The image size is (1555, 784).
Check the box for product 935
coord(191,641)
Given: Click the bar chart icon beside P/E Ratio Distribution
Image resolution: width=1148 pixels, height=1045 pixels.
──────────────────────────────
EXERCISE: All of the data needs to be repeated exactly.

SOLUTION:
The image size is (1555, 784).
Check the box for product 935
coord(191,641)
Given: Click the bar chart icon beside P/E Ratio Distribution
Image resolution: width=1148 pixels, height=1045 pixels.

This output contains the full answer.